____ Supplied data

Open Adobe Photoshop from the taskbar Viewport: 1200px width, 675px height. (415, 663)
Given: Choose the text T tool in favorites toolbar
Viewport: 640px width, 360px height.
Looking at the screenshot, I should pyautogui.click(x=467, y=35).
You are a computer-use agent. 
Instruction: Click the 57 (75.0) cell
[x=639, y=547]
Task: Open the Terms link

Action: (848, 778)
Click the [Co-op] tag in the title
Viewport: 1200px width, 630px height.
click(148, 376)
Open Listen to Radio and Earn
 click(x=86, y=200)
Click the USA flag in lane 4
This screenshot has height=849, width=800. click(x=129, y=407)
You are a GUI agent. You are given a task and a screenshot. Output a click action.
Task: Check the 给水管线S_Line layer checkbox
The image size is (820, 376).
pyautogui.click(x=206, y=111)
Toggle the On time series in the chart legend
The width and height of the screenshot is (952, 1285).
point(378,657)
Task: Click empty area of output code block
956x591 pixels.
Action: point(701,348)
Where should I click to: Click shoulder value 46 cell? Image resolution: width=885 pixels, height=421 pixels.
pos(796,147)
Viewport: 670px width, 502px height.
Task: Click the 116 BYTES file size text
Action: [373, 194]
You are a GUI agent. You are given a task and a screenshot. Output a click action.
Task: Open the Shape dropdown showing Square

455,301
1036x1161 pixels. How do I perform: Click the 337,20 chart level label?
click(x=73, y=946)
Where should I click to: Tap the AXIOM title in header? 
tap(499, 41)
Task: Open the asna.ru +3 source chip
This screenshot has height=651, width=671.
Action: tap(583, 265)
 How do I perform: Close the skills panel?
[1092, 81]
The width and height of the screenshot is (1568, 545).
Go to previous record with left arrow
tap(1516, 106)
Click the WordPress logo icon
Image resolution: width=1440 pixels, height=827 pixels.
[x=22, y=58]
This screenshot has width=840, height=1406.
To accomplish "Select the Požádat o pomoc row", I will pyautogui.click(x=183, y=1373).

________

### Exercise:
Each record above should be repeated exactly as it appears.

### Exercise solution:
Open Adobe Photoshop from the taskbar Viewport: 1200px width, 675px height. (415, 663)
Given: Choose the text T tool in favorites toolbar
Viewport: 640px width, 360px height.
Looking at the screenshot, I should pyautogui.click(x=467, y=35).
You are a computer-use agent. 
Instruction: Click the 57 (75.0) cell
[x=639, y=547]
Task: Open the Terms link

Action: (848, 778)
Click the [Co-op] tag in the title
Viewport: 1200px width, 630px height.
click(148, 376)
Open Listen to Radio and Earn
 click(x=86, y=200)
Click the USA flag in lane 4
This screenshot has height=849, width=800. click(x=129, y=407)
You are a GUI agent. You are given a task and a screenshot. Output a click action.
Task: Check the 给水管线S_Line layer checkbox
The image size is (820, 376).
pyautogui.click(x=206, y=111)
Toggle the On time series in the chart legend
The width and height of the screenshot is (952, 1285).
point(378,657)
Task: Click empty area of output code block
956x591 pixels.
Action: point(701,348)
Where should I click to: Click shoulder value 46 cell? Image resolution: width=885 pixels, height=421 pixels.
pos(796,147)
Viewport: 670px width, 502px height.
Task: Click the 116 BYTES file size text
Action: [373, 194]
You are a GUI agent. You are given a task and a screenshot. Output a click action.
Task: Open the Shape dropdown showing Square

455,301
1036x1161 pixels. How do I perform: Click the 337,20 chart level label?
click(x=73, y=946)
Where should I click to: Tap the AXIOM title in header? 
tap(499, 41)
Task: Open the asna.ru +3 source chip
This screenshot has height=651, width=671.
Action: tap(583, 265)
 How do I perform: Close the skills panel?
[1092, 81]
The width and height of the screenshot is (1568, 545).
Go to previous record with left arrow
tap(1516, 106)
Click the WordPress logo icon
Image resolution: width=1440 pixels, height=827 pixels.
[x=22, y=58]
This screenshot has width=840, height=1406.
To accomplish "Select the Požádat o pomoc row", I will pyautogui.click(x=183, y=1373).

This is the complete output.